For the St Gotthard route, see especially folio 30 of this sketchbook (D04686). As Finberg was the first to observe, this sketch was worked up into a large colour study (Tate D04897; Turner Bequest LXXX D). The St Gotthard subject is confirmed by David Hill’s identification of the colour study, earlier suggestions having been the Great St Bernard Pass or the Jungfrau from the Lauterbrunnen road (both proposed by Finberg, who while noticing the connection with the pencil sketch did not give it a specific title). Previously, John Russell and Andrew Wilton had already suggested that the colour study might show the St Gotthard route, below Göschenen, in the Reuss valley, looking towards Wassen. They, and subsequently Wilton independently thought the coloured version was an unfinished watercolour, perhaps planned as a pendant to a large watercolour acquired by Walter Fawkes (Yale Center for British Art, New Haven, Connecticut).1
The mark on the pencil sketch, usually identified as a cross, has been taken to indicate Turner’s choice of the subject for further development; it may actually be the initial ‘F’, indicating Fawkes. This writer, however, has suggested a prospective alternative pairing, with the Battle of Fort Rock, Val d’Aouste, Piedmont, 1796, exhibited in 1815 but unsold (Tate D04900; Turner Bequest LXXX G). Since the colour study appears to show pilgrims, this would contrast the return of the Alpine routes to their peacetime functions with their recent role in war.2 In the event, Turner based his companion work for the 1815 exhibition on a view of Lake Lucerne on folio 41 of this sketchbook (Tate D04698).

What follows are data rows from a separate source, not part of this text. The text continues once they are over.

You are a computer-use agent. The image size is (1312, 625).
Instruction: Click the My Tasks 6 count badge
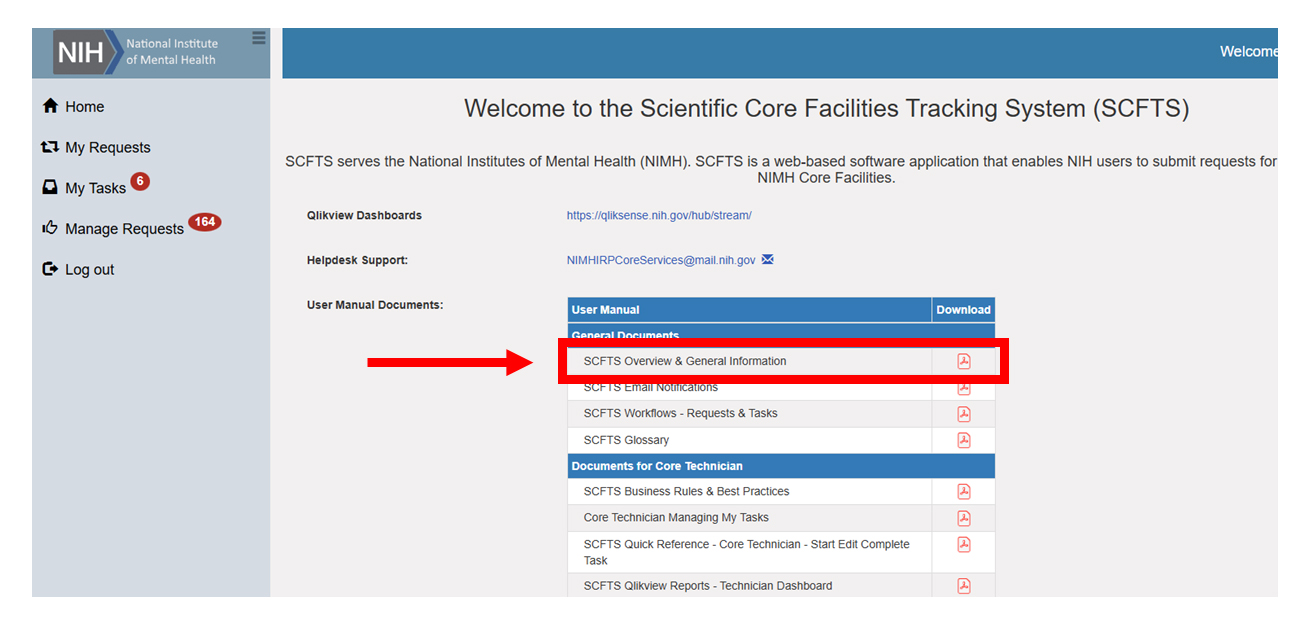(140, 181)
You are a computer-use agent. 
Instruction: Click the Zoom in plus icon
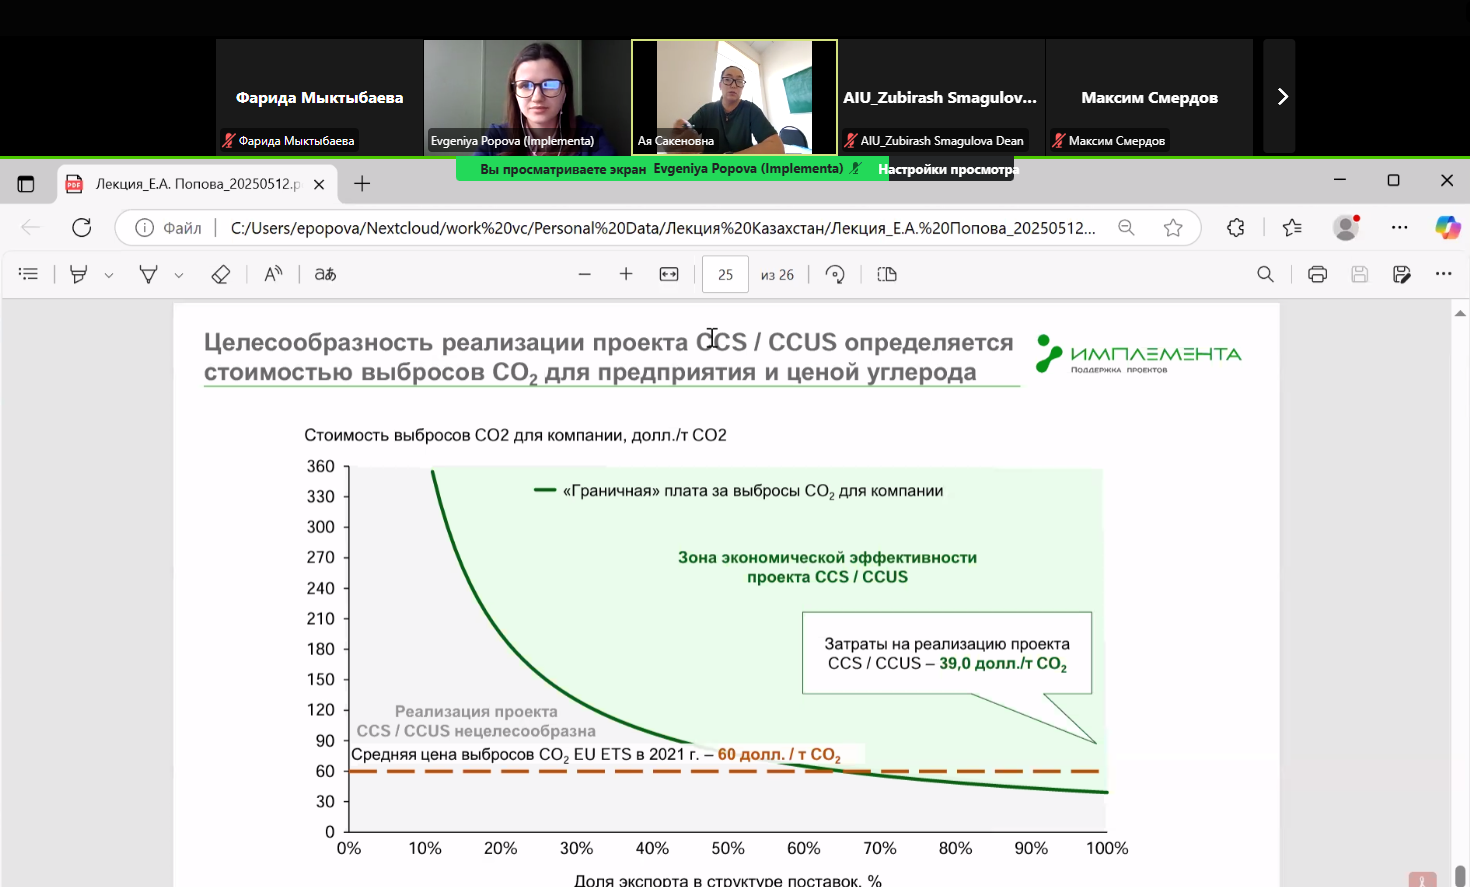pyautogui.click(x=626, y=274)
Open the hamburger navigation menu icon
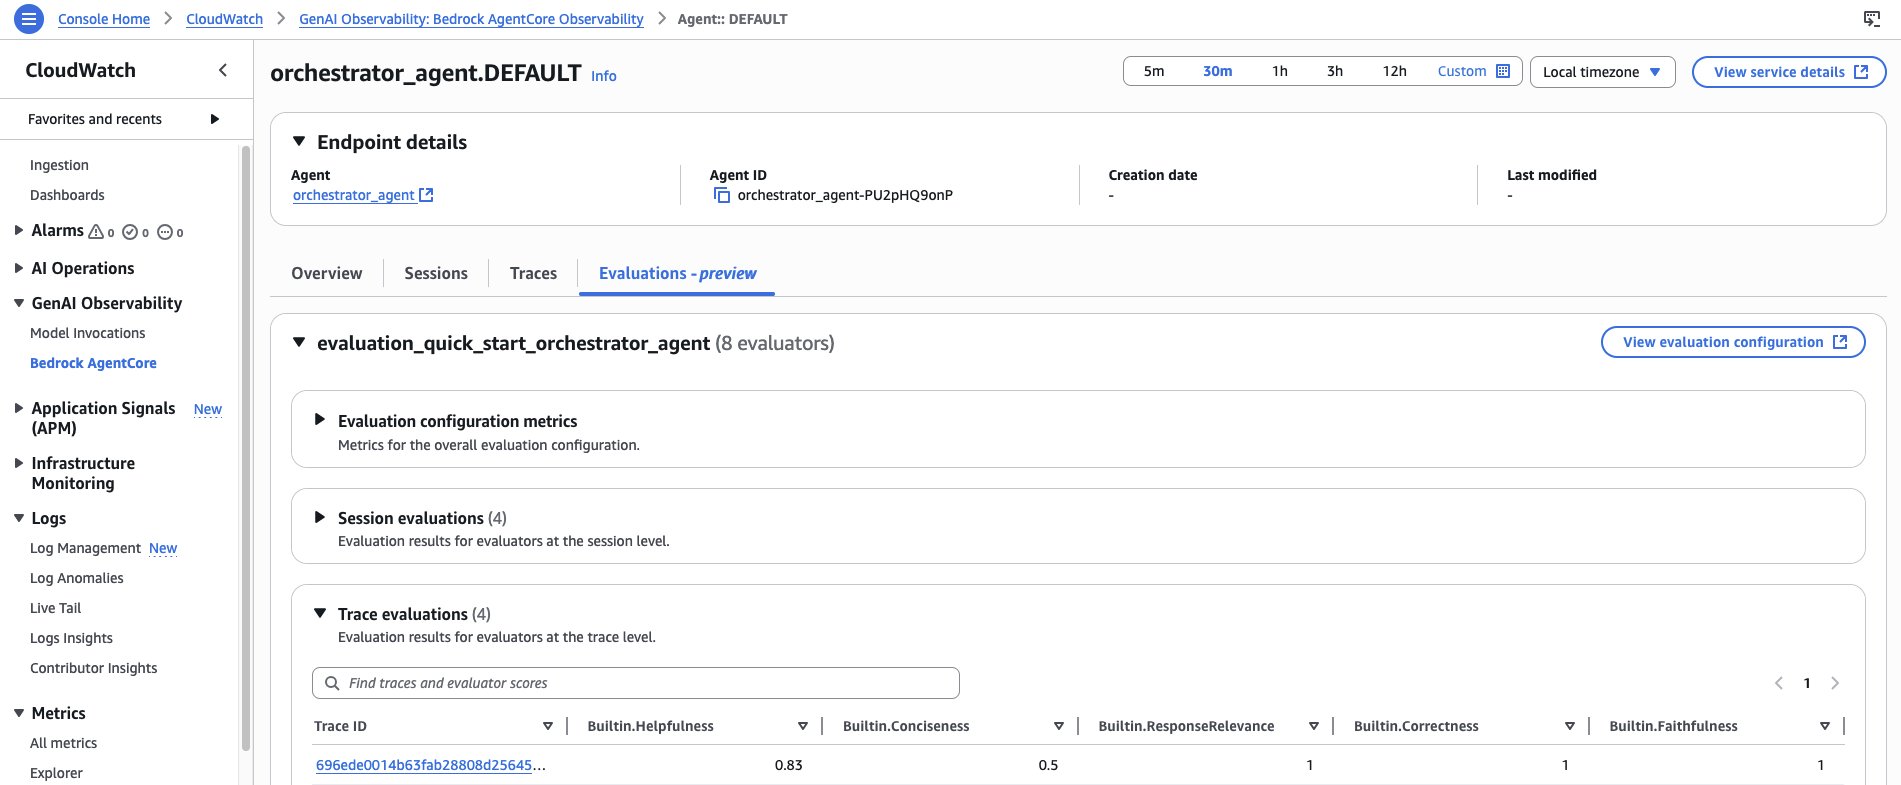The image size is (1901, 785). [x=29, y=18]
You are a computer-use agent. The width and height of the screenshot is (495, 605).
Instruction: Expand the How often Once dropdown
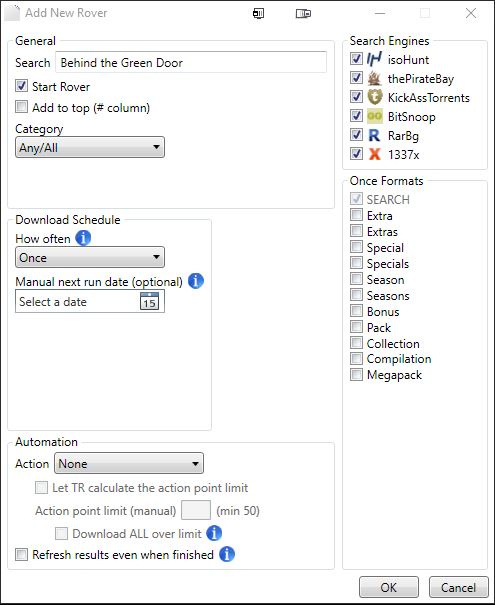(90, 257)
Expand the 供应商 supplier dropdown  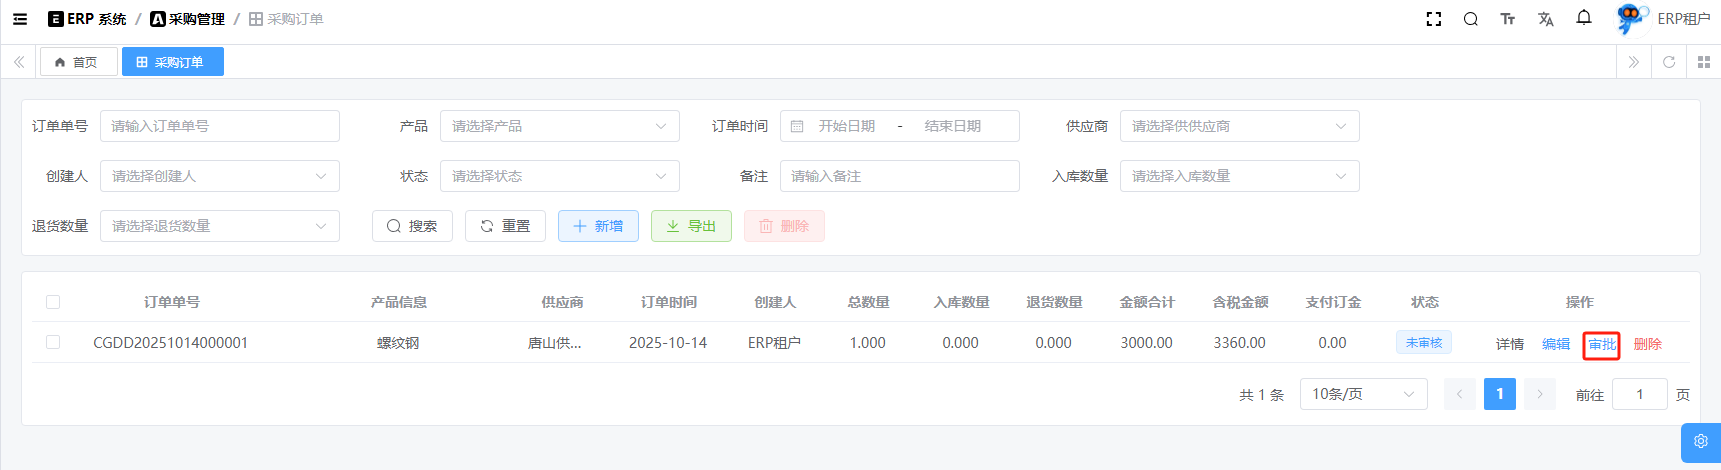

Wilton 1979, p.341 no.365 as ‘Glacier and source of the Arveron, going up to the Mer de Glace’ exhibited at the Royal Academy in 1803. More recently Eric Shanes has argued that the Yale watercolour should be redated circa 1814 and associated with another title recorded in Fawkes’s collection, Mer de Glace, in the Valley of Chamouni, Switzerland; ‘Identifying Turner’s Chamonix water-colours’, The Burlington Magazine, vol.142, no.1172, November 2000, pp.693–4. Shanes’s case is persuasive on technical and stylistic grounds but for a cautious response see Gillian Forrester in John Baskett, Jules David Prown, Duncan Robinson and others, Paul Mellon’s Legacy: A Passion for British Art: Masterpieces from the Yale Center for British Art, exhibition catalogue, Yale Center for British Art, New Haven 2007, p.283.
David Blayney Brown, Turner in the Alps 1802, exhibition catalogue, Tate Gallery, London 1998, p.184.